> **WHAT IS NEEDED**:
Transcribe the entries exactly as they stand below, passing over any picture.

==== RECORDS SHOWN ====

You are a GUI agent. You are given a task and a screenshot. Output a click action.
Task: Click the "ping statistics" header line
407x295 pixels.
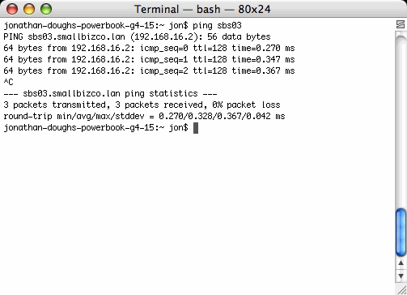110,93
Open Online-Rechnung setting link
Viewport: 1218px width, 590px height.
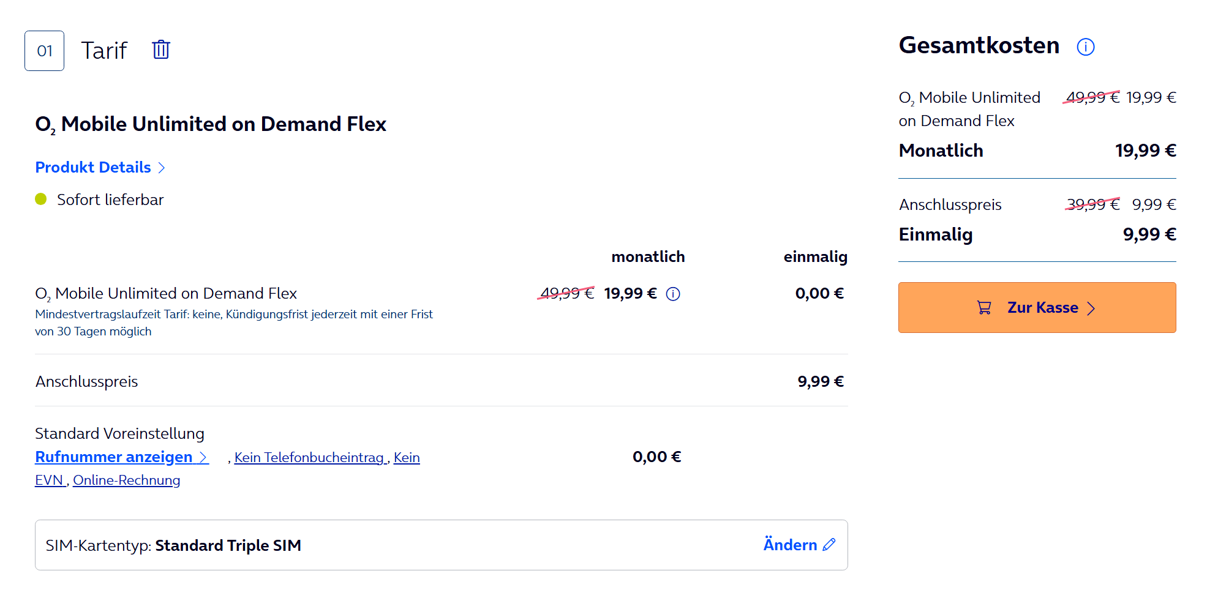[126, 480]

====

> **YOUR RESPONSE**:
You are a GUI agent. You are given a task and a screenshot. Output a click action.
Task: Click the "ping statistics" header line
407x295 pixels.
110,93
Open Online-Rechnung setting link
Viewport: 1218px width, 590px height.
[126, 480]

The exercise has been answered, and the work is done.